Мытье, бритье и раздача зэковской одежды были, при всем их шокирующем воздействии, только первым этапом длительной “инициации”. Затем сразу же начиналось распределение будущих работников по категориям. Эта сортировка решала в жизни лагерников очень многое. От нее зависело все: статус заключенного в лагере, барак, в котором он жил, работа, которую он выполнял. Это, в свою очередь, нередко определяло, останется он в живых или нет.
Должна сказать, что я не нашла в мемуарах указаний на сортировку, подобную той, что практиковалась в нацистских лагерях смерти. Иными словами – на сортировку, после которой более слабых отводили в сторону и расстреливали. Зверства при приемке новых партий заключенных, безусловно, случались (об одном эпизоде рассказывает переживший его бывший соловчанин)[613], но обычная практика, по крайней мере в конце 1930?х и начале 1940?х годов, была иной. Ослабевших не везли в какой-нибудь дальний лагпункт на расстрел, а помещали на “карантин”, во-первых, чтобы оградить других от возможных инфекций, во-вторых, чтобы люди, перенесшие тюрьму и мучительный переезд, могли подкормиться. Лагерное начальство, судя по всему, относилось к этому правилу серьезно, что подтверждается как архивными документами, так и воспоминаниями бывших заключенных[614].
Александру Вайсбергу, к примеру, прежде чем послать его на общие работы, предоставили еду и отдых[615]. После долгого этапа в Ухтижемлаг польский социалист Ежи Гликсман, которому в свое время так понравился московский спектакль по “Аристократам” Погодина, получил трехдневный отдых, во время которого с ним и другими новоприбывшими обращались как с “гостями”[616]. Петр Якир, сын советского генерала, прошел двухнедельный карантин в Севураллаге[617]. Для Евгении Гинзбург, которая прибыла в Магадан тяжело больной, первые дни в столице Колымы “слились в сплошной клубок беспамятства, боли, провалов в черноту небытия”. Ее, как и других, прямо с парохода “Джурма” отправили в лагерную больницу, где за два месяца она полностью поправила здоровье. Некоторые были настроены скептически. “– Телец на заклание, – желчно шутила Лиза Шевелева, на воле личный секретарь Стасовой, – кому только нужна эта поправка? Выйдете отсюда – сразу на общие. За неделю опять превратитесь в тот же труп, что были на «Джурме»…”[618]
Поправившись (если им давали такую возможность) и одевшись по-лагерному, заключенные проходили сортировку. По идее это была в большой мере регламентированная процедура.
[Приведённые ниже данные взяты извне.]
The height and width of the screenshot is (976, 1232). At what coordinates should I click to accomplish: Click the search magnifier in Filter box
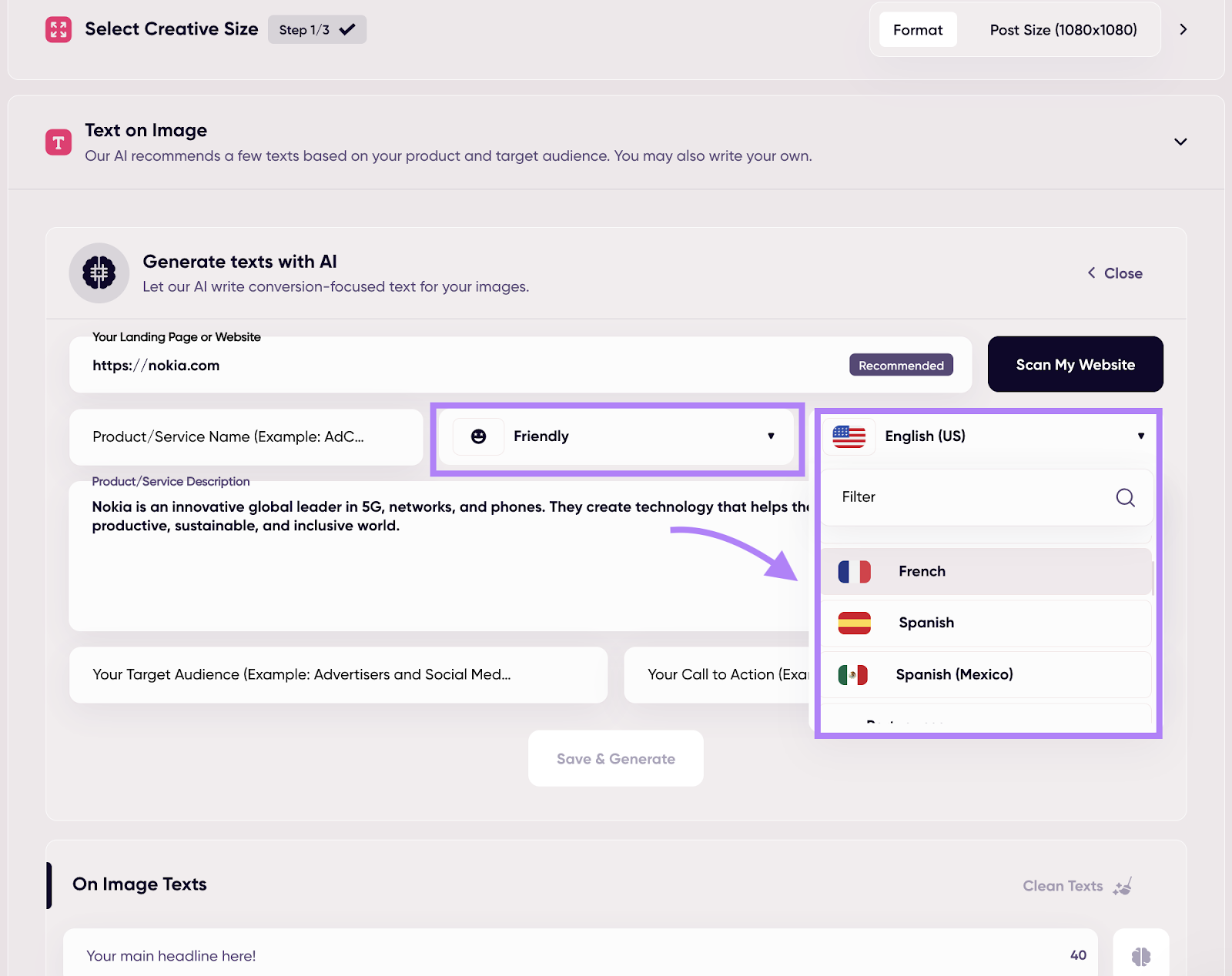pos(1125,497)
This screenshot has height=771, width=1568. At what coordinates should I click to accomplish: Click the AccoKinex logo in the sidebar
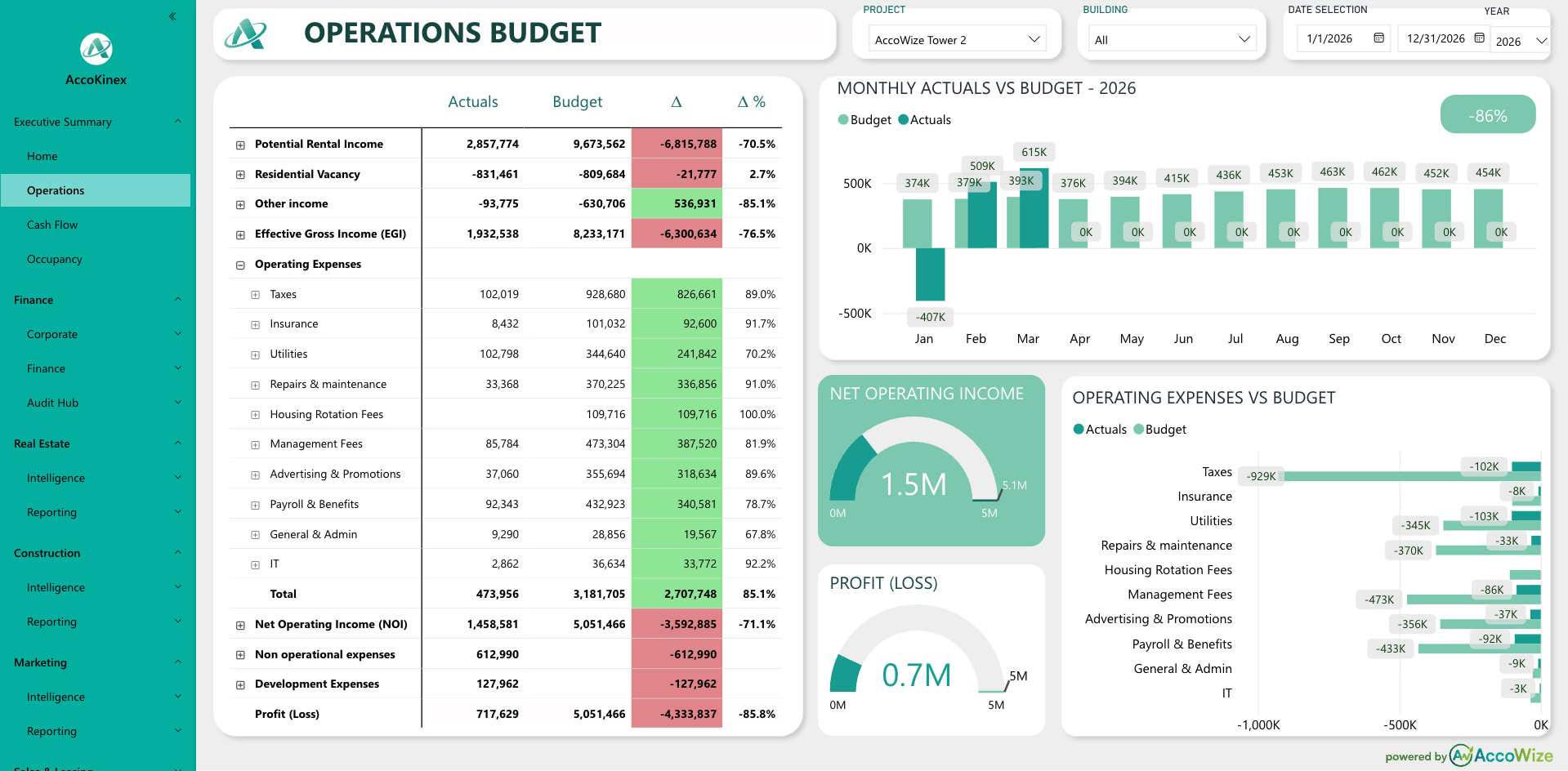pyautogui.click(x=96, y=49)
Еще в 1930 году было издано “Положение об ИТЛ”, которое содержало очень строгие и подробные правила, касающиеся классификации заключенных. Теоретически характер их работы определялся двумя группами критериев: “социальным положением” и приговором с одной стороны и здоровьем – с другой. В тот ранний период арестантов разбивали на три категории: заключенные “из трудящихся”, не замешанные в контрреволюционных преступлениях и приговоренные не более чем к пяти годам; заключенные “из трудящихся”, не замешанные в контрреволюционных преступлениях и приговоренные более чем к пяти годам; “нетрудовые элементы и лица, осужденные за контрреволюционные преступления”.